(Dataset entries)
%%
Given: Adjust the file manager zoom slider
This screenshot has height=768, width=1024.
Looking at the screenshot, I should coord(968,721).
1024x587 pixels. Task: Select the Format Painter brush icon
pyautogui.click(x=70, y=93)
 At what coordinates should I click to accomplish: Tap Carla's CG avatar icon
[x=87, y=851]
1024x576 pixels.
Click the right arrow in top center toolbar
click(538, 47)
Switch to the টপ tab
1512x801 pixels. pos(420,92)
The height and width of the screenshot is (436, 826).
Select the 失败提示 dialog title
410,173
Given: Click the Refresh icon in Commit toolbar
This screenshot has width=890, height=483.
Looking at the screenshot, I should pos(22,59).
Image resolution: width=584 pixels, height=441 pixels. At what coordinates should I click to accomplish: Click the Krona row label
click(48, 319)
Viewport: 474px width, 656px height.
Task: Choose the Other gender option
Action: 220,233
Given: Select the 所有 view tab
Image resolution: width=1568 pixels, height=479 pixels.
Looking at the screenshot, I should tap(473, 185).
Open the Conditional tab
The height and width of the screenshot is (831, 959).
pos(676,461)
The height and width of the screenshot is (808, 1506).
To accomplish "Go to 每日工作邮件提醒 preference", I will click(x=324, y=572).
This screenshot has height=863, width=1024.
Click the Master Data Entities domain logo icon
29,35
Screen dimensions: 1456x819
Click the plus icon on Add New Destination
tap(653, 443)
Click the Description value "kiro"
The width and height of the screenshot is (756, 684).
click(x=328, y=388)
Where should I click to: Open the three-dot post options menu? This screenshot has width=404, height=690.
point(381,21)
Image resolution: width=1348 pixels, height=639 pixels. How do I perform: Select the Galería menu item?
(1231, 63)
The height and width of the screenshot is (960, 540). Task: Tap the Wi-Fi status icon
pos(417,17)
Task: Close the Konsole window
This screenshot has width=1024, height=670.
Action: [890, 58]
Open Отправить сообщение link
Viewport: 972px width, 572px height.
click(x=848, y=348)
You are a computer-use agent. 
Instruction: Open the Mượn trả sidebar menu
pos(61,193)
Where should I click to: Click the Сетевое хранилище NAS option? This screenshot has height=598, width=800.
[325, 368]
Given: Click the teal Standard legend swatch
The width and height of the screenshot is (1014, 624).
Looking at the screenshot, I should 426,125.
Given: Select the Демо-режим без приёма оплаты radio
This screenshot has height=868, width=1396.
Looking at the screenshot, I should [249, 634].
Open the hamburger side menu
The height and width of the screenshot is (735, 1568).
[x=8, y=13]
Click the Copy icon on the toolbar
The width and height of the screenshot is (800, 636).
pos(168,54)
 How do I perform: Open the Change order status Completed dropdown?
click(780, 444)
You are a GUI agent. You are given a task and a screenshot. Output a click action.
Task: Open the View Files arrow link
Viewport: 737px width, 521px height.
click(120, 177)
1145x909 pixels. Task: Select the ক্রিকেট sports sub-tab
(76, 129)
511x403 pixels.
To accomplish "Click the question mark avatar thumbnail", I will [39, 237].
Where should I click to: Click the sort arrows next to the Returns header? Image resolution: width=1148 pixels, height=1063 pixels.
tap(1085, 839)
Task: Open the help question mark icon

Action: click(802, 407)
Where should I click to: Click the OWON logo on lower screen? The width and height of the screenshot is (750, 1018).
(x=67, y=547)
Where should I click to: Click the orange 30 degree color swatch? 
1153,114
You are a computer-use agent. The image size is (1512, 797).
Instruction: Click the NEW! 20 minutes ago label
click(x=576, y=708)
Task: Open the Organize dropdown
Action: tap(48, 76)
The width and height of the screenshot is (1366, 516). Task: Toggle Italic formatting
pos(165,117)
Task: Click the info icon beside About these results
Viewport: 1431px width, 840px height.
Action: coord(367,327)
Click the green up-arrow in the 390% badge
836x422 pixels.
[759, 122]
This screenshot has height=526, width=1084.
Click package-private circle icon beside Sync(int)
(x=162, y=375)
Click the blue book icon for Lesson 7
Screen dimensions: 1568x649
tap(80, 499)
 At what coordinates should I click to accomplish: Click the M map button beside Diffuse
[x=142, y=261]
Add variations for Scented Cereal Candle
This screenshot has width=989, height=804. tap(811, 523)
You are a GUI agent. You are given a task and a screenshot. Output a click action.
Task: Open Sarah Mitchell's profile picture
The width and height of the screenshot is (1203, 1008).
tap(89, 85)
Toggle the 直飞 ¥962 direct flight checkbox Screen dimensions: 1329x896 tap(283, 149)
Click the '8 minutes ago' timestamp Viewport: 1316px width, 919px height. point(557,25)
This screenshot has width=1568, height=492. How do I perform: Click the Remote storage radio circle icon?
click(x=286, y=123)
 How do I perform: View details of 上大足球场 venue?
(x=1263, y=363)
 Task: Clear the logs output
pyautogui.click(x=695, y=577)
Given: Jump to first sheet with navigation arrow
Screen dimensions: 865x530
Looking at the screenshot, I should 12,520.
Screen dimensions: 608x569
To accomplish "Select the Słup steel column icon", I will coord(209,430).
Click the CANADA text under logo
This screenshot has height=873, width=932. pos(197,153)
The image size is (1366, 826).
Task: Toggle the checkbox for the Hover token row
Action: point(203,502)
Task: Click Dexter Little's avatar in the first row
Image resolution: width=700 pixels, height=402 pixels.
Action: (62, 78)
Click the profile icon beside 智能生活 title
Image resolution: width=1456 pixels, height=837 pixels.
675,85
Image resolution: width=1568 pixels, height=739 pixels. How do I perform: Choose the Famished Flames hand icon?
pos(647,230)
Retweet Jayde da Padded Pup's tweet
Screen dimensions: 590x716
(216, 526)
%%
**Work item:**
Find the lines in the data that include "agent", then copy each of them.

**Result for this task:**
You are a computer-use agent. 
You are a GUI agent. You are given a task and a screenshot. Output a click action.
You are a computer-use agent. The image size is (1512, 797).
You are a GUI agent. You are given a task and a screenshot. Output a click action.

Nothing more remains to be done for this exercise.